- [WHAT YOU WILL DO]: Keeping every word and mark, copy all of the data.
◇ ◇ ◇ ◇ ◇ ◇ ◇
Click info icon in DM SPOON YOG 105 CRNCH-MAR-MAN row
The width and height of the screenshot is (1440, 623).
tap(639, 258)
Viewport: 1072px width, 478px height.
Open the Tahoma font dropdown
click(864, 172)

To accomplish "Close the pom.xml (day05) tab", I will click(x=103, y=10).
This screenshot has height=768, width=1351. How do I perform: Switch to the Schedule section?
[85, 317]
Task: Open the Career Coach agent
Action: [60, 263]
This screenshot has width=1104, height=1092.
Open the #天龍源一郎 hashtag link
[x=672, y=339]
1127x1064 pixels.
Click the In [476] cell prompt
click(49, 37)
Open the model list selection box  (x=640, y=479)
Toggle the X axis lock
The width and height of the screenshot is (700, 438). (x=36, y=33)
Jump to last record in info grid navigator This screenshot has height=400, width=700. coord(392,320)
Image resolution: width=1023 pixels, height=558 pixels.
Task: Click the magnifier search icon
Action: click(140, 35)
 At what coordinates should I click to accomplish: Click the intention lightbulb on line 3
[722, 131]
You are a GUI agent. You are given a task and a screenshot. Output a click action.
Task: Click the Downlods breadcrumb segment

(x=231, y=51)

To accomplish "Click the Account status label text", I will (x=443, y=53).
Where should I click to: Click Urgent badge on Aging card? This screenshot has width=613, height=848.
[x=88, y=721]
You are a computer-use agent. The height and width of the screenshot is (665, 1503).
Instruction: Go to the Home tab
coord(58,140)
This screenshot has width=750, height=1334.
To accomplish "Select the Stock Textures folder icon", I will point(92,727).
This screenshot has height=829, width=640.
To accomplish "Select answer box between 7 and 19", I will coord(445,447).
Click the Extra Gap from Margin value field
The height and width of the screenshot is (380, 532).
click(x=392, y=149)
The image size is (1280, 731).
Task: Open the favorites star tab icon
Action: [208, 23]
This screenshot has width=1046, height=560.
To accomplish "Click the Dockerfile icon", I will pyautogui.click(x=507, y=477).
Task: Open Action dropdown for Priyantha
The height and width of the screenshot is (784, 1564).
◇ ◇ ◇ ◇ ◇ ◇ ◇
- [RESPONSE AREA]:
Click info icon in DM SPOON YOG 105 CRNCH-MAR-MAN row
The width and height of the screenshot is (1440, 623).
tap(639, 258)
Viewport: 1072px width, 478px height.
Open the Tahoma font dropdown
click(864, 172)

To accomplish "Close the pom.xml (day05) tab", I will click(x=103, y=10).
This screenshot has height=768, width=1351. How do I perform: Switch to the Schedule section?
[85, 317]
Task: Open the Career Coach agent
Action: [60, 263]
This screenshot has width=1104, height=1092.
Open the #天龍源一郎 hashtag link
[x=672, y=339]
1127x1064 pixels.
Click the In [476] cell prompt
click(49, 37)
Open the model list selection box  (x=640, y=479)
Toggle the X axis lock
The width and height of the screenshot is (700, 438). (x=36, y=33)
Jump to last record in info grid navigator This screenshot has height=400, width=700. coord(392,320)
Image resolution: width=1023 pixels, height=558 pixels.
Task: Click the magnifier search icon
Action: click(140, 35)
 At what coordinates should I click to accomplish: Click the intention lightbulb on line 3
[722, 131]
You are a GUI agent. You are given a task and a screenshot. Output a click action.
Task: Click the Downlods breadcrumb segment

(x=231, y=51)

To accomplish "Click the Account status label text", I will (x=443, y=53).
Where should I click to: Click Urgent badge on Aging card? This screenshot has width=613, height=848.
[x=88, y=721]
You are a computer-use agent. The height and width of the screenshot is (665, 1503).
Instruction: Go to the Home tab
coord(58,140)
This screenshot has width=750, height=1334.
To accomplish "Select the Stock Textures folder icon", I will point(92,727).
This screenshot has height=829, width=640.
To accomplish "Select answer box between 7 and 19", I will coord(445,447).
Click the Extra Gap from Margin value field
The height and width of the screenshot is (380, 532).
click(x=392, y=149)
The image size is (1280, 731).
Task: Open the favorites star tab icon
Action: [208, 23]
This screenshot has width=1046, height=560.
To accomplish "Click the Dockerfile icon", I will pyautogui.click(x=507, y=477).
Task: Open Action dropdown for Priyantha
The height and width of the screenshot is (784, 1564).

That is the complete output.